O Papa sublinha que a Igreja tem de “ultrapassar as fronteiras” ao encontro do próximo, para “superar tantas formas de indiferença e dureza de coração”. Esse tempo de oração e celebração penitencial antecede o domingo da alegria (laetare), o Quarto Domingo da Quaresma, como sinal de que a nossa alegria vem de um coração reconciliado e orante. A nossa renovação interior vai também nos enviar para a missão de paz e esperança.
Sabemos que o motivo primordial da missão é e sempre será o mandato missionário que Jesus Cristo deu aos apóstolos e aos discípulos no termo de sua existência terrena. É um ato de obediência fundamental que a Igreja deve prestar, até o fim da história, à vontade de seu autor. Por isso, a Igreja procurou sempre tomar consciência de sua natureza evangelizadora.
A evangelização exprime a identidade, a vocação própria da Igreja, sua missão essencial: "Evangelizar constitui, de fato, a graça e a vocação própria da Igreja, sua mais profunda identidade." (Paulo VI "Evangelii Nuntiandi", 14).
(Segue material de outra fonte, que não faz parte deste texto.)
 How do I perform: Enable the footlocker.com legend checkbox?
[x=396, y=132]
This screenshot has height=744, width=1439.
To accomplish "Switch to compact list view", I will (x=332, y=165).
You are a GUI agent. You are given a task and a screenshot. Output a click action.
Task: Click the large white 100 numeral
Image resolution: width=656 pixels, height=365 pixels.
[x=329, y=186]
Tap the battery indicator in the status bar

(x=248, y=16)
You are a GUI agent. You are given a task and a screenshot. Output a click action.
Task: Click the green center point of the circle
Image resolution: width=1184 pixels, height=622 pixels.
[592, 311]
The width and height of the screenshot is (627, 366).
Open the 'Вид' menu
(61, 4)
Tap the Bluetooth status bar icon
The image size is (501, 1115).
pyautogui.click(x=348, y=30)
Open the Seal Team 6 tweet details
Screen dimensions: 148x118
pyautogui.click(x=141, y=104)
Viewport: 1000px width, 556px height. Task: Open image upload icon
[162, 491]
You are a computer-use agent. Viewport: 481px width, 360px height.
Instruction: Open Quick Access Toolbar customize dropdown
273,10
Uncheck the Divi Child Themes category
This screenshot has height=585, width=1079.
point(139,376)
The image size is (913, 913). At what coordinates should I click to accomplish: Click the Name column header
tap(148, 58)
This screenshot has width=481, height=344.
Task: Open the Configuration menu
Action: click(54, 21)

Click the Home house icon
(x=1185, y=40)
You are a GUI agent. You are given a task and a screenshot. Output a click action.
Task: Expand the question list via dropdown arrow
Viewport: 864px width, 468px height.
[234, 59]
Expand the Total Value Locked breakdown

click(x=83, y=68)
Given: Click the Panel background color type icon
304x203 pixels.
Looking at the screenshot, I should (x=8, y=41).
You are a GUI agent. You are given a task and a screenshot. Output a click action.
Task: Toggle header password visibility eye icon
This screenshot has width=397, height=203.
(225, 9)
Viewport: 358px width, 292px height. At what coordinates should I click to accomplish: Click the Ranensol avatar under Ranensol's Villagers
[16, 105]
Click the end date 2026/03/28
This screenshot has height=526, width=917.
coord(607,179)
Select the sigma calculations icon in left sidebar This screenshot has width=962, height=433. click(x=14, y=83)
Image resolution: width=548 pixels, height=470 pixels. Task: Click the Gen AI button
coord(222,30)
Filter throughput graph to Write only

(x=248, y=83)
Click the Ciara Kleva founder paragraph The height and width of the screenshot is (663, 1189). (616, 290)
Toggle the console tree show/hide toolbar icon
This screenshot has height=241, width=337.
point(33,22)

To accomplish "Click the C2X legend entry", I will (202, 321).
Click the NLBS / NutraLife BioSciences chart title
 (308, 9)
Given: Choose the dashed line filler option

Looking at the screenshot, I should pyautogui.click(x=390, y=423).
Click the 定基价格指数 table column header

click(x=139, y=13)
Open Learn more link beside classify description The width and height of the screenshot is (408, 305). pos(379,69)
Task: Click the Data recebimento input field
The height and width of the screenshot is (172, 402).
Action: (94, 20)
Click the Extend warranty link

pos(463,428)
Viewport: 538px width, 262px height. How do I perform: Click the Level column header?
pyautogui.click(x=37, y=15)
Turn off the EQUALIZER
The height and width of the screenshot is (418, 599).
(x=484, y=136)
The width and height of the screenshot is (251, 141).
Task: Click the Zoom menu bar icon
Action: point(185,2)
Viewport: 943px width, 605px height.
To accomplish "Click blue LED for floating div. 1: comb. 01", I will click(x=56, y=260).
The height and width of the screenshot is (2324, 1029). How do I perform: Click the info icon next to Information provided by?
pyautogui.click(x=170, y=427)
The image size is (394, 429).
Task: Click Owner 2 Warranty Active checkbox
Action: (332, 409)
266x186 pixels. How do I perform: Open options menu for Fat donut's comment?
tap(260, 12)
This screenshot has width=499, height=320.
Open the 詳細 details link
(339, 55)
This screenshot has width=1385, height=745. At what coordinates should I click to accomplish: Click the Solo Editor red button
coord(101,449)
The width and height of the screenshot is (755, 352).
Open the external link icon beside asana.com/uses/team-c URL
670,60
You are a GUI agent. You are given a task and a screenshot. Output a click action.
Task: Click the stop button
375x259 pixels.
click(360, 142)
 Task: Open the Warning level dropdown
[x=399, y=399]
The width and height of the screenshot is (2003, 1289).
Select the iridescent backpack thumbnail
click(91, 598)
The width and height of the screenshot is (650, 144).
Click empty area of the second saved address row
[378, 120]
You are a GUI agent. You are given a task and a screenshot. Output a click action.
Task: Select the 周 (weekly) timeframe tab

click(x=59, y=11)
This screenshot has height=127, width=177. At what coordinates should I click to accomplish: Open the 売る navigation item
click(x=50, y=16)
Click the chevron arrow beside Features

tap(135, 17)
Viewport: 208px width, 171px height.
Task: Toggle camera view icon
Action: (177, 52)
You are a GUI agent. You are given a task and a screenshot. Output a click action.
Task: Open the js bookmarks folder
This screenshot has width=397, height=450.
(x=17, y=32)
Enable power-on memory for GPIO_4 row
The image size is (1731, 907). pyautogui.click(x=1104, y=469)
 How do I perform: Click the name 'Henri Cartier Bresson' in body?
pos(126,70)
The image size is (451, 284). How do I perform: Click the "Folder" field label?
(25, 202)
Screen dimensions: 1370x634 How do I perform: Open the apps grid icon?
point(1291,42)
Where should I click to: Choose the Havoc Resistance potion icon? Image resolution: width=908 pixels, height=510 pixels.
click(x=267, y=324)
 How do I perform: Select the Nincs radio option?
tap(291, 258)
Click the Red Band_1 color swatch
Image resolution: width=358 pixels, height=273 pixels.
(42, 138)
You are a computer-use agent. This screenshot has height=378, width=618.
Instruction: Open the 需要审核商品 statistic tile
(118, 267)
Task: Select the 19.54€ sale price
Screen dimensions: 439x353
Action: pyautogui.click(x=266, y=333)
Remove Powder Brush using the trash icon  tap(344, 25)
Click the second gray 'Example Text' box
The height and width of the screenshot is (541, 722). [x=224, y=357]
Quando falamos da atividade missionária da comunidade eclesial, precisamos passar da missão à missionariedade, do objeto (o que fazer) ao sujeito (quem vai fazer) do mandato missionário. E, sem dúvida, que nós todos somos chamados a viver essa vida de conversão e oração, que nos renova interiormente, para a grande missão evangelizadora em nossa sociedade tão carente e violenta.
Por isso, não é suficiente apenas perceber a necessidade da missão, mas é fundamental tomar consciência de que toda a Igreja, e nela cada batizado ou batizada, é o sujeito da missão. Fica, pois, muito claro que toda a Igreja é por sua natureza missionária. Os cristãos não podem permanecer passivos, reduzindo, muitas vezes, sua pertença eclesial somente a momentos rituais. É preciso colocar toda a Igreja em "estado permanente de missão". A Igreja é toda missionária em seus membros que agem de diversos modos, de acordo com a multiplicidade e a variedade dos carismas e dons. É em cada um de seus membros que a comunidade cristã coloca-se a serviço da evangelização e é enviada para pregar o Evangelho a toda criatura.
A grande missão da Igreja concretiza-se na preocupação com a criatura humana em sua totalidade. Não é preocupação com uma salvação abstraída, mas compromisso de fé com o ser humano, com seu crescimento no seguimento de Jesus e com sua plena realização em todos os sentidos, porque entre evangelização e promoção humana “existem de fato laços profundos”. Em outras palavras, a Igreja deve permanecer sempre a serviço da pessoa humana, colaborando concretamente para a libertação da humanidade. O compromisso com a justiça é parte indispensável do processo de evangelização. Aí sentimos o eco do lema da CF deste ano: “Eu vim para servir”.
Que a celebração quaresmal, com todas as atitudes a ela ligadas, nos ajude a viver ainda mais nossa identidade católica nestes tempos difíceis e complexos, semeando a alegria de uma grande e alegre notícia que somos enviados a proclamar em nossa sociedade: Cristo vive, está entre nós e nos salva!